— Start —

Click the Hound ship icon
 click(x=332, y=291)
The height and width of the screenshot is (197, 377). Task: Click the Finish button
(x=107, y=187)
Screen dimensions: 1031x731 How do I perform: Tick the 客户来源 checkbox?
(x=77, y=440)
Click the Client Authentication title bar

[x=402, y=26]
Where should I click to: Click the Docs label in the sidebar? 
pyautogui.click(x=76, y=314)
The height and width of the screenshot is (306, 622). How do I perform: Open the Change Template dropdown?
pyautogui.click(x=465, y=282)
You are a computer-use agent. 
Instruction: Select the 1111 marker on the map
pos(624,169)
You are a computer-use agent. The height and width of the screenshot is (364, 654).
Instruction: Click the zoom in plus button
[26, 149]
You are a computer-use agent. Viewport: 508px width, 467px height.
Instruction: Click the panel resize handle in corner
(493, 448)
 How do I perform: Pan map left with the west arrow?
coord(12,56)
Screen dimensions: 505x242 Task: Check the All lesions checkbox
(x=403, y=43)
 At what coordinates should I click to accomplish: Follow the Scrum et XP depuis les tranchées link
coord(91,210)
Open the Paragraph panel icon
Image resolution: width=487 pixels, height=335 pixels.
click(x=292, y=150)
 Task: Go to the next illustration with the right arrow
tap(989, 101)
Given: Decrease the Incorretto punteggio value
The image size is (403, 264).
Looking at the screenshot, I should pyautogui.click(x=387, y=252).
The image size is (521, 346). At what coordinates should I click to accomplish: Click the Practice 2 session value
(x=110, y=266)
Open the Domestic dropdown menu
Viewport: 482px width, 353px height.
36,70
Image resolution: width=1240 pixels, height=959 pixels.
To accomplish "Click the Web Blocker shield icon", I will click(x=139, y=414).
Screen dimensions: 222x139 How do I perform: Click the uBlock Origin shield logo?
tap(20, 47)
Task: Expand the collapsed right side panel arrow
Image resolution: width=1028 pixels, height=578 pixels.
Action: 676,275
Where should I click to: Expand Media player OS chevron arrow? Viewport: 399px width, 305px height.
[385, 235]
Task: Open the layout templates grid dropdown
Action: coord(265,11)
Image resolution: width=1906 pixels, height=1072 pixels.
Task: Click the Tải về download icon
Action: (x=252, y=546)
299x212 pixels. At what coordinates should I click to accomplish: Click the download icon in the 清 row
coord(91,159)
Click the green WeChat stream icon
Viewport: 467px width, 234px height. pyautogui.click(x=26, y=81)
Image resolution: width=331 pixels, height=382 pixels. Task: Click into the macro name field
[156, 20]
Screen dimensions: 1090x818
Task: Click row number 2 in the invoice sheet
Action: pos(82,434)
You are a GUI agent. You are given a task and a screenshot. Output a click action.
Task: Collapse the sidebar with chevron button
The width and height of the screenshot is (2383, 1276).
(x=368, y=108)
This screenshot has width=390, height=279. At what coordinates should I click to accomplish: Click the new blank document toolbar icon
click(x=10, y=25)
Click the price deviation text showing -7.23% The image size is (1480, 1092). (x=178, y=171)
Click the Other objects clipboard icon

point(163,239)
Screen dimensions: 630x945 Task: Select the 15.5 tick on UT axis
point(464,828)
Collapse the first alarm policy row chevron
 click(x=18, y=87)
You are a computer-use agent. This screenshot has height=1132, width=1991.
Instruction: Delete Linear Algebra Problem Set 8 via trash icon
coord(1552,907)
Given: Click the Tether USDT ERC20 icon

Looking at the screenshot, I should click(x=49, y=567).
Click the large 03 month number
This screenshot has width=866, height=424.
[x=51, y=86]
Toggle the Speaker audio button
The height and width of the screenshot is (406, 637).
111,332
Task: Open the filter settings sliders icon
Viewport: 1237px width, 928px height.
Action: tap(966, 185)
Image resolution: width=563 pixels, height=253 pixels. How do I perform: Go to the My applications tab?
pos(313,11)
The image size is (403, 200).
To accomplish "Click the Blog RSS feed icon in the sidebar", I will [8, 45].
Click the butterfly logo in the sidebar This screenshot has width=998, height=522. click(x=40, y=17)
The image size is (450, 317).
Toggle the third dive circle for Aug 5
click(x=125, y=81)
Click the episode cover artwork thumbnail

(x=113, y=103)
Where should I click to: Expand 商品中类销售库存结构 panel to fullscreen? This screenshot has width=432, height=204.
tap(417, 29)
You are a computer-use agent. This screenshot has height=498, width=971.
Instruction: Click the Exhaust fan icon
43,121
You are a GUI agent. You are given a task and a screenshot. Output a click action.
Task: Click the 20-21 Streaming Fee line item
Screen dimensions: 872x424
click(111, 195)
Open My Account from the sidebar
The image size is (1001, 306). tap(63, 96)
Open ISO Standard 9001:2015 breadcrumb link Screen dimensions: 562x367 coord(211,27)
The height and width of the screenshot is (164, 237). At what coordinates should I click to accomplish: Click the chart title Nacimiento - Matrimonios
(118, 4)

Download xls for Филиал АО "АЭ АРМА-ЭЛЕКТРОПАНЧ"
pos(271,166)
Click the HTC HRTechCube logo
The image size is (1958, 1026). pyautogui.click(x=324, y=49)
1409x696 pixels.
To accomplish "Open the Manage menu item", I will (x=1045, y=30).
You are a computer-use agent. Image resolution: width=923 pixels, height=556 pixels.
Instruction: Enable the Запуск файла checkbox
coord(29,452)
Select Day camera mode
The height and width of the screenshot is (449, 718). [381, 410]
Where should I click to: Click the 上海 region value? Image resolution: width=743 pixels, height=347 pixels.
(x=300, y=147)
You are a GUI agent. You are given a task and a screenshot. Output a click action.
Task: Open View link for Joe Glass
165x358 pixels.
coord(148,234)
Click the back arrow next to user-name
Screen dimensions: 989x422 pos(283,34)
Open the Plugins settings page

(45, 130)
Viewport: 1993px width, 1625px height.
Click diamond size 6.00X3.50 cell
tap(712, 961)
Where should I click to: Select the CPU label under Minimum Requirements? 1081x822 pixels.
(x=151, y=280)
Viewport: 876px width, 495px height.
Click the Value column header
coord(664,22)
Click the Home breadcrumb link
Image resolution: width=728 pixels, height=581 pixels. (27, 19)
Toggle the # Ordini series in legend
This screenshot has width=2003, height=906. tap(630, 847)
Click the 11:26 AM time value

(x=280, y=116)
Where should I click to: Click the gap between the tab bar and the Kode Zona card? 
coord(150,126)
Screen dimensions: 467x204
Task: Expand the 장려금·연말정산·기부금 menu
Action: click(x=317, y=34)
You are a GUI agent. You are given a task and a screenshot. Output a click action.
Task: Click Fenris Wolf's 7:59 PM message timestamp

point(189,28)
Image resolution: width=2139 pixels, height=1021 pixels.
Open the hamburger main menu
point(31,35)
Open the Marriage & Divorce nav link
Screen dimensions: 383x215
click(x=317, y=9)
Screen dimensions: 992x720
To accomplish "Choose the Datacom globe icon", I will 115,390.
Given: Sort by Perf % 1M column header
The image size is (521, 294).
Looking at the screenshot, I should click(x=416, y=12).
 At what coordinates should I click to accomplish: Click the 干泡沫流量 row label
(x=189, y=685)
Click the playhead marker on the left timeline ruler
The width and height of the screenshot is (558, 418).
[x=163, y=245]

— End —

Your task: Write out everything from the first line of the records down to the line containing "tap(989, 101)", including both of those lines, reproducing each line unchanged.

Result of this exercise:
Click the Hound ship icon
 click(x=332, y=291)
The height and width of the screenshot is (197, 377). Task: Click the Finish button
(x=107, y=187)
Screen dimensions: 1031x731 How do I perform: Tick the 客户来源 checkbox?
(x=77, y=440)
Click the Client Authentication title bar

[x=402, y=26]
Where should I click to: Click the Docs label in the sidebar? 
pyautogui.click(x=76, y=314)
The height and width of the screenshot is (306, 622). How do I perform: Open the Change Template dropdown?
pyautogui.click(x=465, y=282)
You are a computer-use agent. 
Instruction: Select the 1111 marker on the map
pos(624,169)
You are a computer-use agent. The height and width of the screenshot is (364, 654).
Instruction: Click the zoom in plus button
[26, 149]
You are a computer-use agent. Viewport: 508px width, 467px height.
Instruction: Click the panel resize handle in corner
(493, 448)
 How do I perform: Pan map left with the west arrow?
coord(12,56)
Screen dimensions: 505x242 Task: Check the All lesions checkbox
(x=403, y=43)
 At what coordinates should I click to accomplish: Follow the Scrum et XP depuis les tranchées link
coord(91,210)
Open the Paragraph panel icon
Image resolution: width=487 pixels, height=335 pixels.
click(x=292, y=150)
 Task: Go to the next illustration with the right arrow
tap(989, 101)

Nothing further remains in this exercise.